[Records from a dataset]
----

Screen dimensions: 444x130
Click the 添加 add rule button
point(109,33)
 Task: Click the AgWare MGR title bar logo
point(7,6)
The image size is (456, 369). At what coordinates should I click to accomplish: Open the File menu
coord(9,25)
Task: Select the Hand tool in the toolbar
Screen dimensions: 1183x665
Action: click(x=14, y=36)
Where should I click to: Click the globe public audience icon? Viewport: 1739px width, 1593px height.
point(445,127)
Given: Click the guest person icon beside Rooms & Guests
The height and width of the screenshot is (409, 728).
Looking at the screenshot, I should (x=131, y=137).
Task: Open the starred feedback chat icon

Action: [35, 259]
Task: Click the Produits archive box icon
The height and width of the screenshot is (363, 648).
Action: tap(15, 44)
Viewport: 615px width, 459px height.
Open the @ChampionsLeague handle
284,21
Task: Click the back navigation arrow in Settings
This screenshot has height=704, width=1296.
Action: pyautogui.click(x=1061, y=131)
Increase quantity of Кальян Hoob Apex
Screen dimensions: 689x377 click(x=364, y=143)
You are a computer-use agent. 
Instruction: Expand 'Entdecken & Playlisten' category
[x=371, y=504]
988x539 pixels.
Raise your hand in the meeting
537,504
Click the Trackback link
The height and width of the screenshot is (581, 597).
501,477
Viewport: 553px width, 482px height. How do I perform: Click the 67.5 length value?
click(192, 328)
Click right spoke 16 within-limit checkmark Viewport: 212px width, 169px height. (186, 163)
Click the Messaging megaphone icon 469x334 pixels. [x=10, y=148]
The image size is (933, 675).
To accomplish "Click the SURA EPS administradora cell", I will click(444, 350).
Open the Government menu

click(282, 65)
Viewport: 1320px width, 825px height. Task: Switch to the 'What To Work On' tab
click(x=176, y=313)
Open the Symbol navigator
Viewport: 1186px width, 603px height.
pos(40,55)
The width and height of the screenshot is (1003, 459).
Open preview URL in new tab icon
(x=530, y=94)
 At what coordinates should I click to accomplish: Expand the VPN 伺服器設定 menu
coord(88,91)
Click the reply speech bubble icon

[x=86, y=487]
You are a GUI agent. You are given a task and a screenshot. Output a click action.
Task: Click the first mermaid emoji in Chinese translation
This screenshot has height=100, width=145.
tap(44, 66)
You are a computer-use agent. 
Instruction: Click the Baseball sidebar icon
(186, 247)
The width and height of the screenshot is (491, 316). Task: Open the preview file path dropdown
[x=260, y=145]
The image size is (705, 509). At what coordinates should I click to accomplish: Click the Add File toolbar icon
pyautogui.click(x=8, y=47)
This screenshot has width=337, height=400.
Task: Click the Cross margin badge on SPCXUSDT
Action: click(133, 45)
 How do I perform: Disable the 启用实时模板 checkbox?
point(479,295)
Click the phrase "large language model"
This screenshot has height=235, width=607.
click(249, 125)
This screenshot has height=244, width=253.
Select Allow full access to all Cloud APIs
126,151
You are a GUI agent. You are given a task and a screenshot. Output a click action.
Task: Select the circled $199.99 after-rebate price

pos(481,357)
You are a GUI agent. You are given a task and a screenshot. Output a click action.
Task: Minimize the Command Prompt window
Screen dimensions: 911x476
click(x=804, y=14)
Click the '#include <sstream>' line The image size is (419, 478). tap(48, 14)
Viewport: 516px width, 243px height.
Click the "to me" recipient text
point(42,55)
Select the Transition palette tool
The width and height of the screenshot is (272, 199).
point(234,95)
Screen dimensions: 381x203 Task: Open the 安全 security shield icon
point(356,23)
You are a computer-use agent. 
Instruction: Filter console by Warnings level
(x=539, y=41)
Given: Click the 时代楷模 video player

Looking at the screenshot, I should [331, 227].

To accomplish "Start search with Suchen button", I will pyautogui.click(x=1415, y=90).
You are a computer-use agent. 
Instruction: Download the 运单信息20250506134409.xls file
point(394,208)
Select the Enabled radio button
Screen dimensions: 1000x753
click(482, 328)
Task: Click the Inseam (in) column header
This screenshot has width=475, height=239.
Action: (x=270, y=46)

----

• THE PROBLEM: Once you find the line containing "This screenshot has height=244, width=253.", copy it and every line after it through the end of the records, exactly and nothing else.

• EXPECTED OUTPUT:
This screenshot has height=244, width=253.
Select Allow full access to all Cloud APIs
126,151
You are a GUI agent. You are given a task and a screenshot. Output a click action.
Task: Select the circled $199.99 after-rebate price

pos(481,357)
You are a GUI agent. You are given a task and a screenshot. Output a click action.
Task: Minimize the Command Prompt window
Screen dimensions: 911x476
click(x=804, y=14)
Click the '#include <sstream>' line The image size is (419, 478). tap(48, 14)
Viewport: 516px width, 243px height.
Click the "to me" recipient text
point(42,55)
Select the Transition palette tool
The width and height of the screenshot is (272, 199).
point(234,95)
Screen dimensions: 381x203 Task: Open the 安全 security shield icon
point(356,23)
You are a computer-use agent. 
Instruction: Filter console by Warnings level
(x=539, y=41)
Given: Click the 时代楷模 video player

Looking at the screenshot, I should [331, 227].

To accomplish "Start search with Suchen button", I will pyautogui.click(x=1415, y=90).
You are a computer-use agent. 
Instruction: Download the 运单信息20250506134409.xls file
point(394,208)
Select the Enabled radio button
Screen dimensions: 1000x753
click(482, 328)
Task: Click the Inseam (in) column header
This screenshot has width=475, height=239.
Action: (x=270, y=46)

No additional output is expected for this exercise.